Integrating Acceleration Hardware and Software
Moore Threads has the technical capability of "integrating software and hardware", enabling MusaBert to optimize from the bottom up. Moore Threads's multi-function GPU has built-in hardware modules such as AI acceleration and parallel computing, which can provide full stack functionality, including AI and scientific computing. This provides general-purpose, cost-effective, energy-saving, and environmentally-friendly AI capabilities for application scenarios such as AI inference computing acceleration and low-resource large model training.
Improved Usability and Performance with Colossal-AI
MusaBert uses the large-scale AI model development system, Colossal-AI. For upstream training, Colossal-AI improves the usability and powerful parallel training performance of the system. At the same time, MusaBert optimizes data loader for model data preprocessing to quickly process large-scale data under low-resource conditions. In terms of downstream tasks, Moore Threads explores and utilizes powerful features of pre-trained language models by adopting appropriate optimization modeling, data enhancement in the field, and advanced Adan optimizer during model training optimization. The semantic embedding model MusaSim, self-developed by Moore Threads, uses MusaBert as the backbone, contrastive learning method for training, and utilizes millions of pairs of supervised data collected by Moore Threads. Thanks to MusaBert and high-quality data sets, MusaSim not only surpasses many larger-scale models in semantic similarity tasks, but also achieves more accurate results in classification tasks such as intent recognition and sentiment analysis.
Open Sourcing the Code and the Model
To further make large model development and application more accessible, the code of MusaBert is open source on the Colossal-AI GitHub. With this, developers can train a high-quality Chinese Bert model in just a short time. A series of high-quality models including MusaBert and MusaSim will be open-sourced in the near future to contribute to the Chinese NLP community. After rigorous testing by Moore Threads and the Colossal-AI team, it is now possible to train MusaBert and even larger-scale GPT2 through Moore Threads’s multi-function single GPU, greatly reducing the cost of pre-training. This is also a solid step for both parties to realize the common vision of low-resource large-scale model training.
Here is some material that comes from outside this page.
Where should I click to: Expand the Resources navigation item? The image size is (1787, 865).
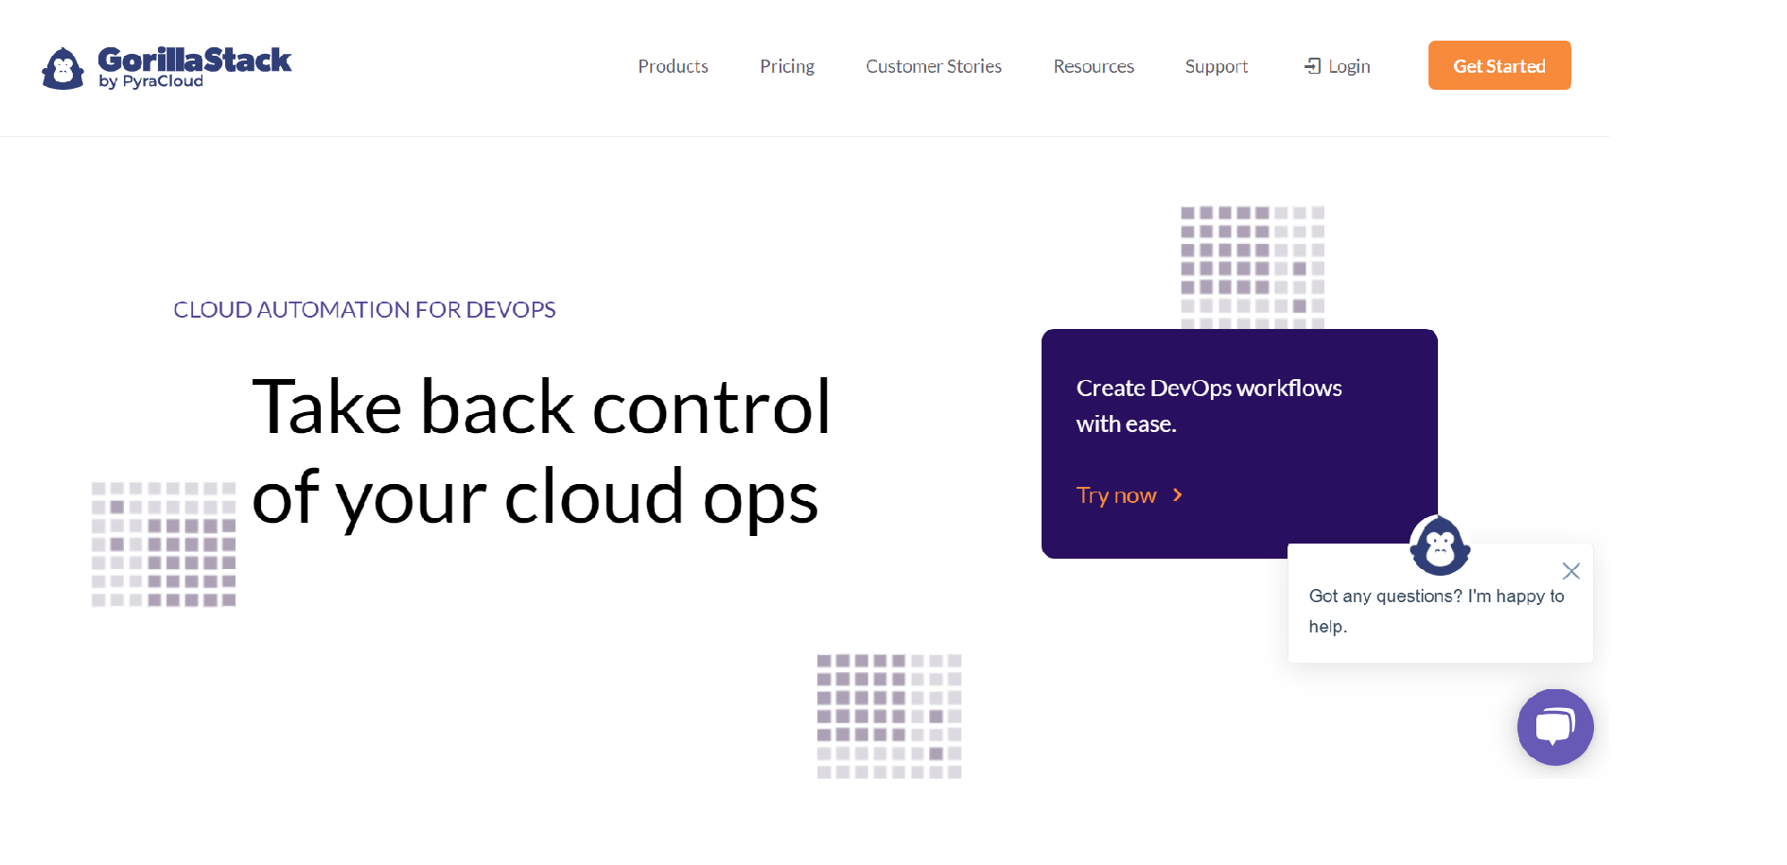point(1093,66)
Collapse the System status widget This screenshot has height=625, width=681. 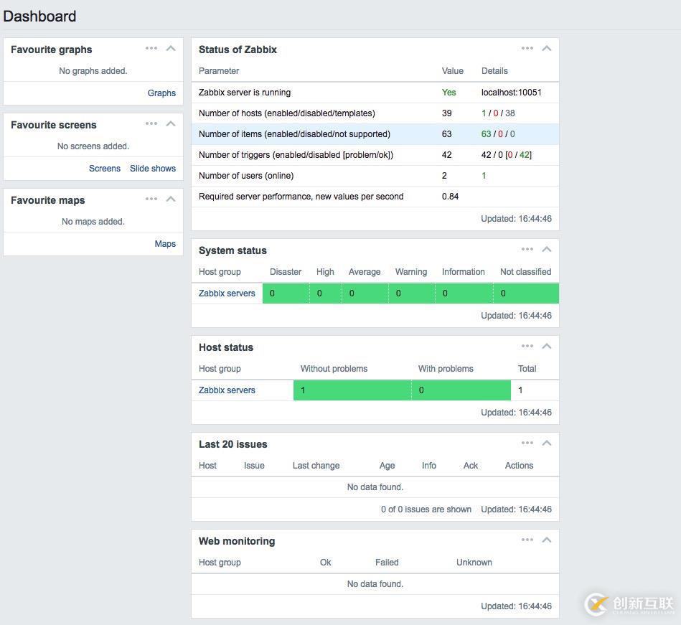click(546, 248)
Ongoing Cooperation for Democratization of AI
In the future, Moore Threads will continue to work closely with us to do research on a more appropriate scale for large-scale natural language models, how to make full use of upstream data, and methods to produce more open source capable models. Both parties intend to maintain parallelism between the algorithm and the system, while continuously optimizing the training capability of large models on the Moore Threads multi-function GPU, especially in low-resource scenarios such as using a single consumer-level graphics card. This can greatly reduce the difficulties and cost of large model training, further promoting the democratization of AI.
About Moore Threads
Moore Threads is a high-tech company focusing on full-function GPU chip design, aiming to empower a wide range of technology ecosystem partners with computing power. Founded in October 2020, the company is committed to building a Metaverse computing platform that provides diversified computing power for the next generation of the Internet.